BEGIN Dataset

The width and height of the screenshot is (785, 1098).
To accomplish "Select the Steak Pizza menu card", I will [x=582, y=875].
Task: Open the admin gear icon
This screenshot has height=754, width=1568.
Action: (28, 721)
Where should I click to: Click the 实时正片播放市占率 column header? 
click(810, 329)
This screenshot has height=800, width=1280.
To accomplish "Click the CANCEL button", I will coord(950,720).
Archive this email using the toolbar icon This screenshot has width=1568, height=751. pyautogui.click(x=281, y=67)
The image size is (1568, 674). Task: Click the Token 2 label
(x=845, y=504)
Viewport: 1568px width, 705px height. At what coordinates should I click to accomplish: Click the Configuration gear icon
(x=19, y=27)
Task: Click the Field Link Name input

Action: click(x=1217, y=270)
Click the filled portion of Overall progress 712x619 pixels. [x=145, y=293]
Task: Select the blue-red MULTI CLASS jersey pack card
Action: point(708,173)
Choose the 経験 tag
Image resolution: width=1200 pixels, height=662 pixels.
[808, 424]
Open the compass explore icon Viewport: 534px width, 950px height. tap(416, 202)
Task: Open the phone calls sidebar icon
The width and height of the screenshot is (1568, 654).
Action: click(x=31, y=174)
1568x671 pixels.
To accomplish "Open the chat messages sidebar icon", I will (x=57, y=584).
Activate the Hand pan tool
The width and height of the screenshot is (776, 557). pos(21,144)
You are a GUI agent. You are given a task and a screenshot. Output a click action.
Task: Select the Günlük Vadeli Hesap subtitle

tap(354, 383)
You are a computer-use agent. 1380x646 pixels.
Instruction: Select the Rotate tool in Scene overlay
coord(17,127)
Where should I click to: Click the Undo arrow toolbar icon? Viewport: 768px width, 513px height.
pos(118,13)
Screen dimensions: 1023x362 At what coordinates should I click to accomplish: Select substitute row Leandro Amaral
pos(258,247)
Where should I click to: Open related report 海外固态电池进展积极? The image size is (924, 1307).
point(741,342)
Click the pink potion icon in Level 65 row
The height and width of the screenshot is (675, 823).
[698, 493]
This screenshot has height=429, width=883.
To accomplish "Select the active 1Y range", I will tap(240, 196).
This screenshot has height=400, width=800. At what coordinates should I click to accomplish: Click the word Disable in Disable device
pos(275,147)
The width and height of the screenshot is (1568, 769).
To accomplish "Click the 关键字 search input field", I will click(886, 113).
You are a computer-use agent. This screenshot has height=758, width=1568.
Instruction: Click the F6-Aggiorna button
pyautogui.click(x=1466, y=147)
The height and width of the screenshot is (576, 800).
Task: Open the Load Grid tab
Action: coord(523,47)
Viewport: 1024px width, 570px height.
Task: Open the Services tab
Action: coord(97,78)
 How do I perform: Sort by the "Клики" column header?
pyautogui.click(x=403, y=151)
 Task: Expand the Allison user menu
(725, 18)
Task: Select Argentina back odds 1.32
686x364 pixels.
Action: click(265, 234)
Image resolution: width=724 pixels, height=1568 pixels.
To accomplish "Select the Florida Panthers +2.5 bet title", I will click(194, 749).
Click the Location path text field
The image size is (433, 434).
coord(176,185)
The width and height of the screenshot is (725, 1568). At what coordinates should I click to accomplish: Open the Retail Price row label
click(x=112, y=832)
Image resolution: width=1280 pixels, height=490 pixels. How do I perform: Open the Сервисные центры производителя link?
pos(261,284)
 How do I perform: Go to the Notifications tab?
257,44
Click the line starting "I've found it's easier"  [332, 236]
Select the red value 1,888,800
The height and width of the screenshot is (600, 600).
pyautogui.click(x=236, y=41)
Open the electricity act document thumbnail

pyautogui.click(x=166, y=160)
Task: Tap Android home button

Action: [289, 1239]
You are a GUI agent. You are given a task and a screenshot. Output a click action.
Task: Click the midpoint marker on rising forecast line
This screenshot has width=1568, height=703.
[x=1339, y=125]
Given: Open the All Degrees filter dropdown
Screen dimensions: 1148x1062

END Dataset

Exercise requirements - Please write out the entries above in full, exactly as they read.

Output below -
The width and height of the screenshot is (785, 1098).
To accomplish "Select the Steak Pizza menu card", I will [x=582, y=875].
Task: Open the admin gear icon
This screenshot has height=754, width=1568.
Action: (28, 721)
Where should I click to: Click the 实时正片播放市占率 column header? 
click(810, 329)
This screenshot has height=800, width=1280.
To accomplish "Click the CANCEL button", I will coord(950,720).
Archive this email using the toolbar icon This screenshot has width=1568, height=751. pyautogui.click(x=281, y=67)
The image size is (1568, 674). Task: Click the Token 2 label
(x=845, y=504)
Viewport: 1568px width, 705px height. At what coordinates should I click to accomplish: Click the Configuration gear icon
(x=19, y=27)
Task: Click the Field Link Name input

Action: click(x=1217, y=270)
Click the filled portion of Overall progress 712x619 pixels. [x=145, y=293]
Task: Select the blue-red MULTI CLASS jersey pack card
Action: point(708,173)
Choose the 経験 tag
Image resolution: width=1200 pixels, height=662 pixels.
[808, 424]
Open the compass explore icon Viewport: 534px width, 950px height. tap(416, 202)
Task: Open the phone calls sidebar icon
The width and height of the screenshot is (1568, 654).
Action: click(x=31, y=174)
1568x671 pixels.
To accomplish "Open the chat messages sidebar icon", I will (x=57, y=584).
Activate the Hand pan tool
The width and height of the screenshot is (776, 557). pos(21,144)
You are a GUI agent. You are given a task and a screenshot. Output a click action.
Task: Select the Günlük Vadeli Hesap subtitle

tap(354, 383)
You are a computer-use agent. 1380x646 pixels.
Instruction: Select the Rotate tool in Scene overlay
coord(17,127)
Where should I click to: Click the Undo arrow toolbar icon? Viewport: 768px width, 513px height.
pos(118,13)
Screen dimensions: 1023x362 At what coordinates should I click to accomplish: Select substitute row Leandro Amaral
pos(258,247)
Where should I click to: Open related report 海外固态电池进展积极? The image size is (924, 1307).
point(741,342)
Click the pink potion icon in Level 65 row
The height and width of the screenshot is (675, 823).
[698, 493]
This screenshot has height=429, width=883.
To accomplish "Select the active 1Y range", I will tap(240, 196).
This screenshot has height=400, width=800. At what coordinates should I click to accomplish: Click the word Disable in Disable device
pos(275,147)
The width and height of the screenshot is (1568, 769).
To accomplish "Click the 关键字 search input field", I will click(886, 113).
You are a computer-use agent. This screenshot has height=758, width=1568.
Instruction: Click the F6-Aggiorna button
pyautogui.click(x=1466, y=147)
The height and width of the screenshot is (576, 800).
Task: Open the Load Grid tab
Action: coord(523,47)
Viewport: 1024px width, 570px height.
Task: Open the Services tab
Action: coord(97,78)
 How do I perform: Sort by the "Клики" column header?
pyautogui.click(x=403, y=151)
 Task: Expand the Allison user menu
(725, 18)
Task: Select Argentina back odds 1.32
686x364 pixels.
Action: click(265, 234)
Image resolution: width=724 pixels, height=1568 pixels.
To accomplish "Select the Florida Panthers +2.5 bet title", I will click(194, 749).
Click the Location path text field
The image size is (433, 434).
coord(176,185)
The width and height of the screenshot is (725, 1568). At what coordinates should I click to accomplish: Open the Retail Price row label
click(x=112, y=832)
Image resolution: width=1280 pixels, height=490 pixels. How do I perform: Open the Сервисные центры производителя link?
pos(261,284)
 How do I perform: Go to the Notifications tab?
257,44
Click the line starting "I've found it's easier"  [332, 236]
Select the red value 1,888,800
The height and width of the screenshot is (600, 600).
pyautogui.click(x=236, y=41)
Open the electricity act document thumbnail

pyautogui.click(x=166, y=160)
Task: Tap Android home button

Action: [289, 1239]
You are a GUI agent. You are given a task and a screenshot. Output a click action.
Task: Click the midpoint marker on rising forecast line
This screenshot has width=1568, height=703.
[x=1339, y=125]
Given: Open the All Degrees filter dropdown
Screen dimensions: 1148x1062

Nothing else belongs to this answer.